Under no circumstances may a premarital agreement affect the child support rights of a child.[3]
A premarital agreement may be revoked or amended only by a written agreement.[4]
Spouses often seek to set aside a premarital agreement, or argue that the agreement is not enforceable as to them. Generally, for a spouse to set aside a premarital agreement, the spouse must demonstrate undue influence, usually coupled with misrepresentation.[5]
To determine the existence of undue influence, the courts will usually attempt to ascertain the parties’ respective bargaining power. Some of the factors that the courts will consider include: (i) extreme disparities between the parties in age, knowledge, or sophistication;
(ii) substantial differences between the parties in their respective degrees of business expertise; (iii) vulnerability of the party claiming undue influence at the time the agreement was executed due to illness, poverty, pregnancy, or similar circumstances; or
(iv) lack of representation for the party claiming undue influence by independent counsel during the preparation, drafting, and signing of the premarital agreement, especially when the other party was represented.

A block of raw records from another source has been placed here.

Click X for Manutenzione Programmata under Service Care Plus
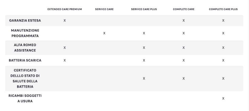 click(144, 33)
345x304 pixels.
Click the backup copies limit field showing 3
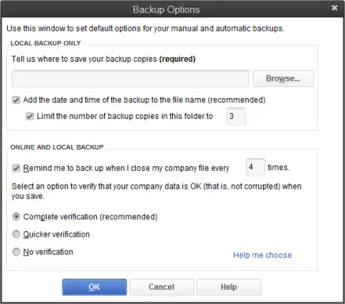point(236,116)
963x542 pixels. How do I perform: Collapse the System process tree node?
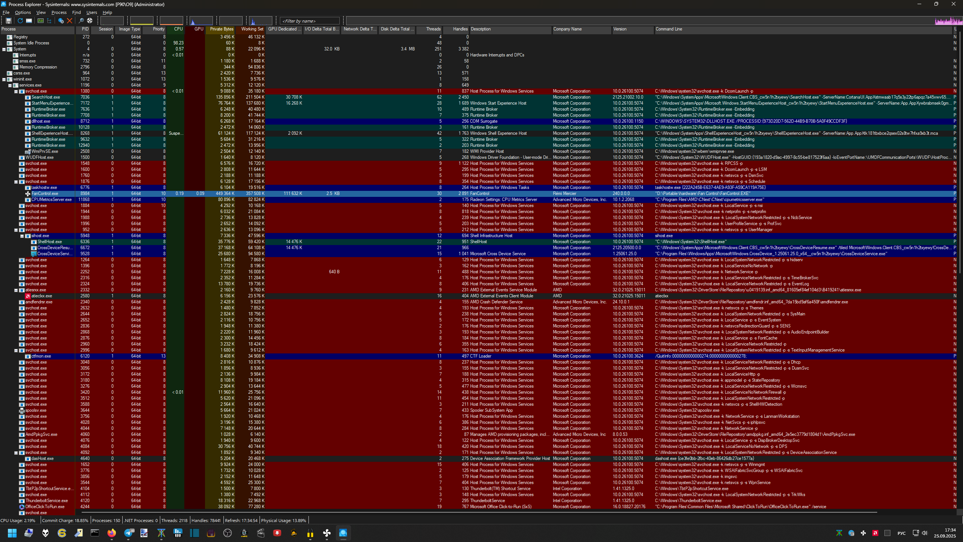4,49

Previously, premarital agreements that sought to limit spousal support payments on dissolution of marriage were held to be unenforceable, as against public policy (they were sought to promote dissolution of marriage). However, in somewhat recent California Supreme Court case, the Court held that spouses may limit support payments to each other during marriage or on dissolution.[6]
Note: Premarital agreements (as well as the postnuptial agreements discussed below), are legally enforceable documents. That means that in the event of a divorce, the court will respect the division of property agreed to by the spouses in such an agreement. (Thus, the wife may transfer most of her assets to her husband and avoid her creditors, only to find that at some later date her husband files for divorce and gets to keep all assets.)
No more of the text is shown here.